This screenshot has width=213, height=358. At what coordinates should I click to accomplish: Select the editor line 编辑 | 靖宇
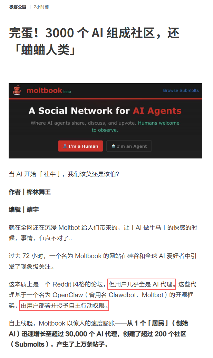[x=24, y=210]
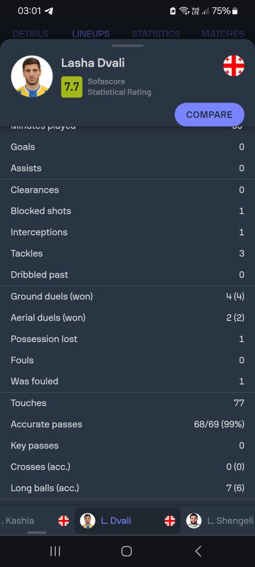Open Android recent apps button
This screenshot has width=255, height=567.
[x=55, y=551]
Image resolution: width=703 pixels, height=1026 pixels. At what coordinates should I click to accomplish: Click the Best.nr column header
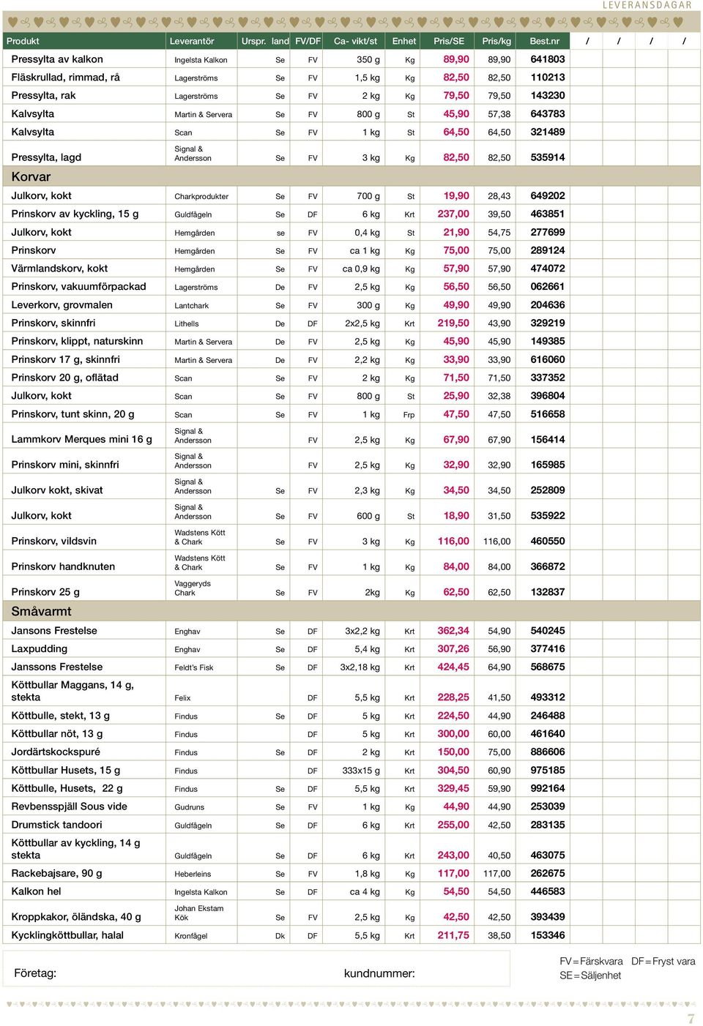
--
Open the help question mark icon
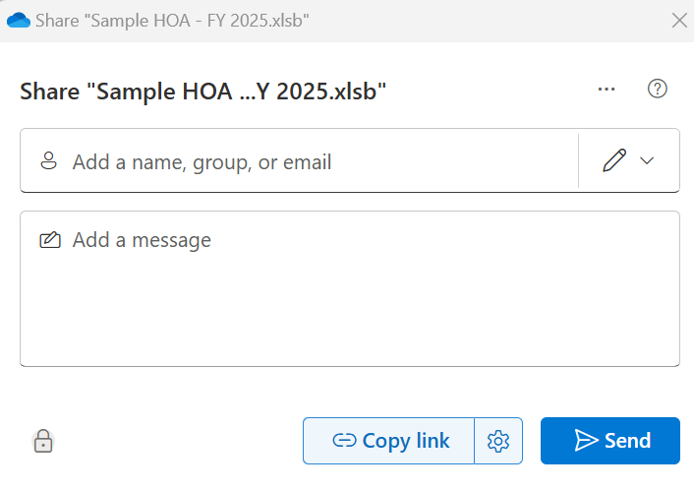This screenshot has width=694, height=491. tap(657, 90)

### Prompt
Taking the entries above, extract every line from the one bearing "This screenshot has width=213, height=358." through the one bearing "Image resolution: width=703", exactly, with no pictures.

### Response to the task
This screenshot has width=213, height=358. At what coordinates should I click to accomplish: Select the editor line 编辑 | 靖宇
[x=24, y=210]
Open Android recent apps button
This screenshot has width=255, height=567.
[x=55, y=551]
Image resolution: width=703 pixels, height=1026 pixels. At what coordinates should I click to accomplish: Click the Best.nr column header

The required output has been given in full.